Bu iktidar da bu düzen de her gün işçileri, kadınları, doğayı katlediyor, hepsine de kader diyor, fıtrat diyor” dedi.Bugün her yerde  kırmızı renkli süsler, kalpler, reklamlarda birbirine sevgi dolu bakan makbul kabul edilen çiftler, ihtişamlı ‘aşk’ güzellemeleri olduğuna dikkat çeken Basalan, “Bu güzellemeler ile ‘aşkını ispat’ için alışveriş yapmamızı, daha çok tüketmemizi bekleyen reklamlarda ‘Bir anlık gözüm döndü’, ‘çok sevdim, çok kıskandım’ bahaneleriyle aşk cinayetleri adı altında kadınları öldüren, 14 Şubat da dahil her gün şiddet uygulayan erkekler yok. Sömürülen ev içi emeğimiz ve bedenimiz, uğradığımız tacizler, tecavüzler yok. Kimi seveceği, kiminle birlikte olacağı yasalarla ve ‘genel ahlakla’ kontrol altına alınmaya çalışılan, aşkları ve varlıkları için mücadele eden LGBTİ+’lar yok” vurgusu yaptı.
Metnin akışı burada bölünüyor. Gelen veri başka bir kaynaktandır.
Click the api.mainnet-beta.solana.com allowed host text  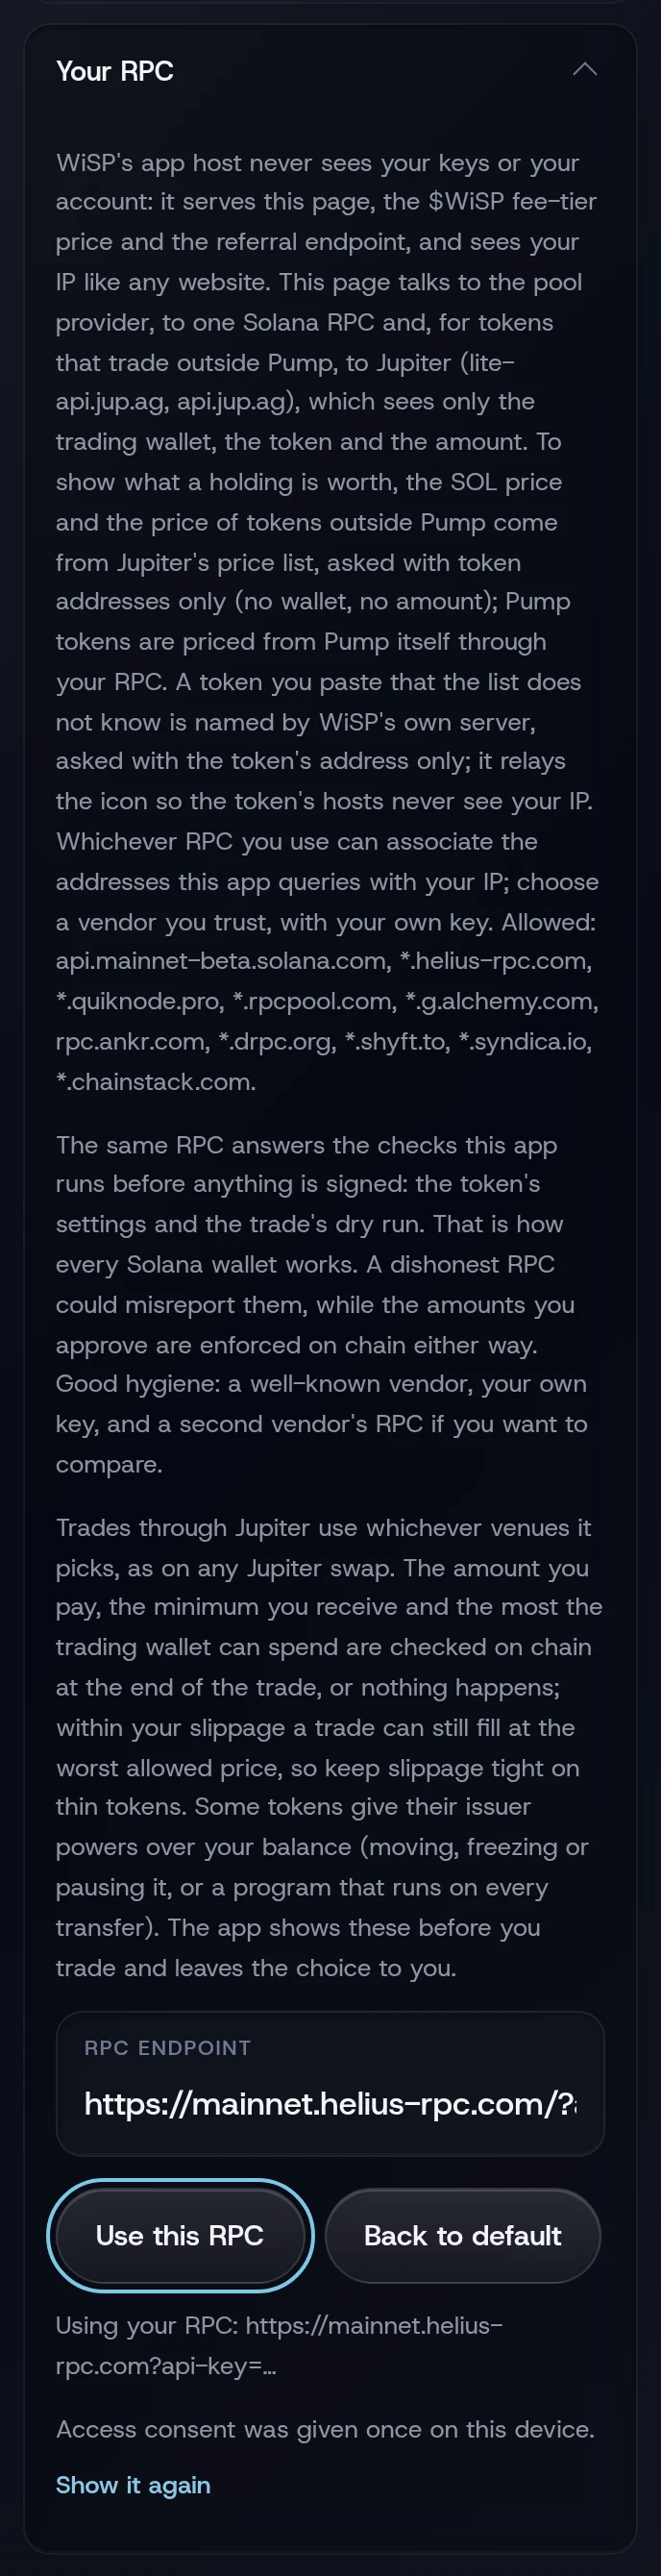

Merve Altındaş ise tüm bunlara rağmen Sevgililer Gününü kutlamalarının beklendiğini söyledi. Altındaş, “5 Ocak 2020 tarihinde Dersim’de kaybedilen ve hala akıbeti belli olmayan Gülistan Doku’nun üniversite arkadaşı 26 yaşındaki Rojvelat Kızmaz’ın cansız bedeni birkaç gün önce Hasankeyf Barajında bulundu. Gerekli arama kurtarma çalışmaları, Rojvelat kaybolduktan günler sonra, kamuoyu baskısıyla yapılmaya başlandı. Bu coğrafyada her gün şüpheli kadın ölümlerinin haberini alırken bizden toz pembe reklamlarınıza, sevgililer gününüze kanmamızı beklemeyin” dedi.

Kutsal aileniz, aşk tanımınız koskocaman bir yalan olduğunu vurgulayan Altındaş, şöyle devam etti: “Otobüste sarılan bir çift görünce saldıran, sözde ahlak dersi veren, ‘o saatte orada ne işi varmış’, ‘kılık kıyafetine dön de bir bak’, ‘sus alttan al, kocan o senin’, ‘erkek o kıskanır tabi’ diyerek bizi ezen sömüren aşkınızı alıp başınıza çalın.

Çünkü bu aşk değil, erkek şiddetinin ta kendisi. Heteroseksüel ilişki dışında bir ilişki görünce şiddet uygulayan ‘toplumun ahlak kuralına uyar mı’ naralarınıza karşı standartlarınıza uymuyor, evet duymayan kalmasın baş kaldırıyoruz.

Toplumun ahlak kurallarıymış! Hangi ahlak? Kimin ahlakı? Kutsal ailenizde tecavüze uğrarken, itaat etmediğimiz için şiddet görürken, reddettiğimiz için öldürülürken kurallar tacizcilere, tecavüzcülere, katillere işletilmiyor! Ne oluyor biliyor musunuz? Şikayete gittiğimiz karakollardan geri çevriliyoruz, susmamız alttan almamız isteniyor. Mahkemelerde deliller incelenmek yerine yaşam tarzlarımız ne giydiğimiz, ne içtiğimiz didik didik inceleniyor. Hayır, erkek yargınız, erkek medyanız, erkek iktidar iyi duysun: Makbul kadın değilim, değiliz, olmayacağız! Haddimizi aşıyoruz haddinizi bildiriyoruz. Şiddet dolu aşkınız da kutsal aileniz de sizin olsun! Biz hayatı istiyoruz!”